En août 2013, Gilbert a été choisi, tout comme moi, à faire partie des cinq responsables fondateurs de notre Ecole de Leadership et de Transformation ici à l’unité Wynne. Affiliée à l’église Bethel de Redding en Californie, cette école a eu un effet énorme sur la vie à Wynne et nous sommes convaincus que le meilleur reste à venir.

Johnny est le frère cadet de Gilbert. En 2003, lui et Gilbert ont été condamnés pour le meurtre d’un couple près de Corpus Christi au Texas. Un soir, des menaces et une altercation entre ce couple non invité à la soirée d’anniversaire de la fille de Gilbert ont mal tourné : deux personnes sont mortes et tant de vies ont été changées pour toujours. C’est un jour que Gilbert et Johnny changeraient en une seconde. Non seulement parce que les deux frères purgent actuellement une peine à perpétuité pour ces décès, mais aussi parce que maintenant que leurs cœurs ont été brisés par un amour qu’ils ne connaissaient pas auparavant, ils regrettent vivement toute la souffrance qu’ils ont causée.
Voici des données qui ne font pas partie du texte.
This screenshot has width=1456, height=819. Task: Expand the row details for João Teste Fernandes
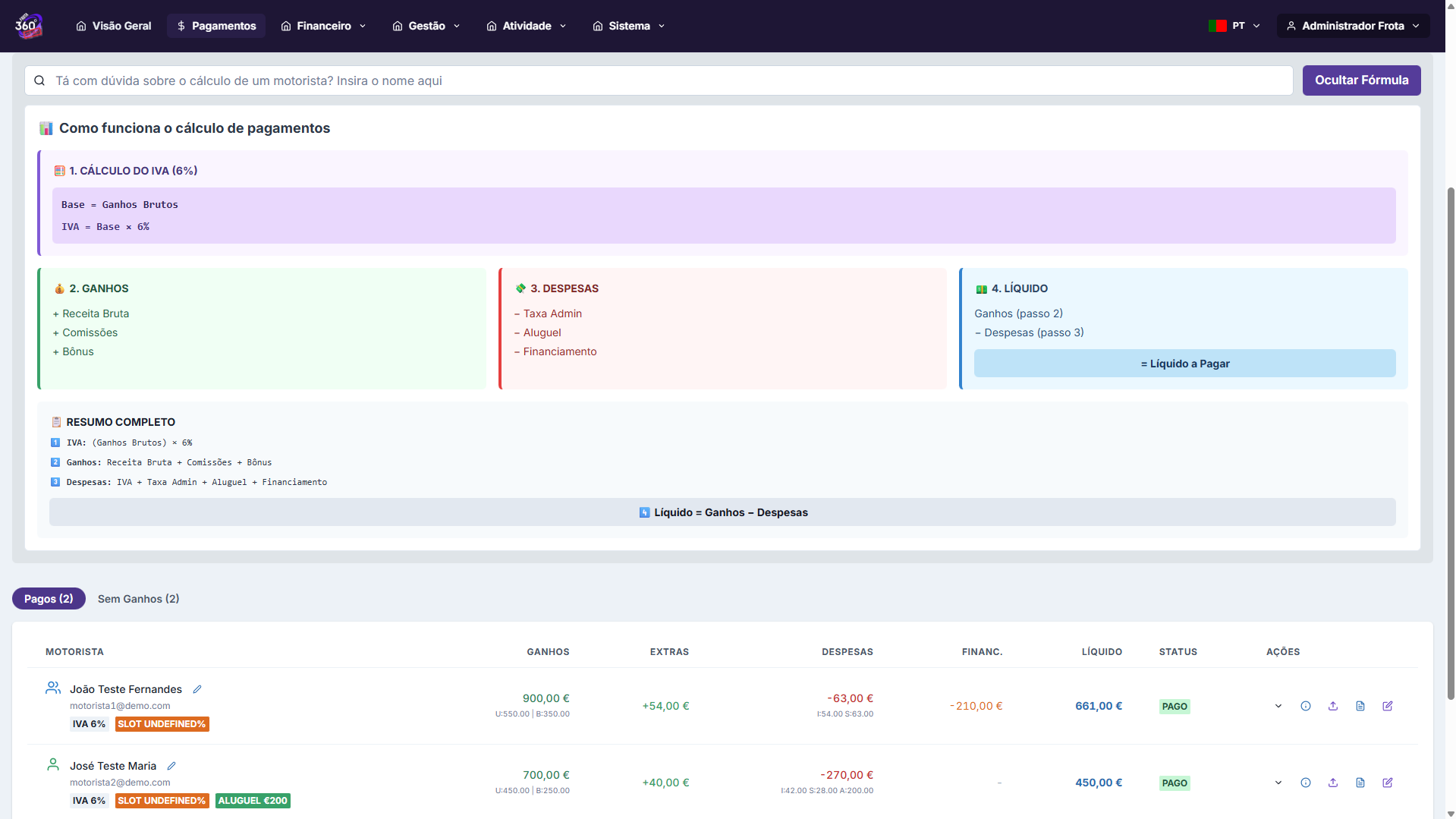1278,706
J’ai rencontré Johnny en décembre 2013 quand il est venu à Wynne pour rendre visite à Gilbert durant une fin de semaine. Des membres de famille directs qui sont tous les deux en détention sont autorisés à se rendre visite une fois par an, bien évidemment uniquement s’ils n’ont pas de dossier disciplinaire ou d’autre problème de sécurité à leur actif. Si les deux personnes sont du sexe opposé, ils ont le droit à une visite de deux heures l’un avec l’autre par an. Mais s’ils sont du même sexe, ils ont le droit de passer toute une fin de semaine ensemble dans l’une ou l’autre unité dans laquelle ils sont détenus. C’est pourquoi Johnny est venu depuis l’unité de Palestine au Texas dans laquelle il purge sa peine, à environ 1h ½ de Wynne.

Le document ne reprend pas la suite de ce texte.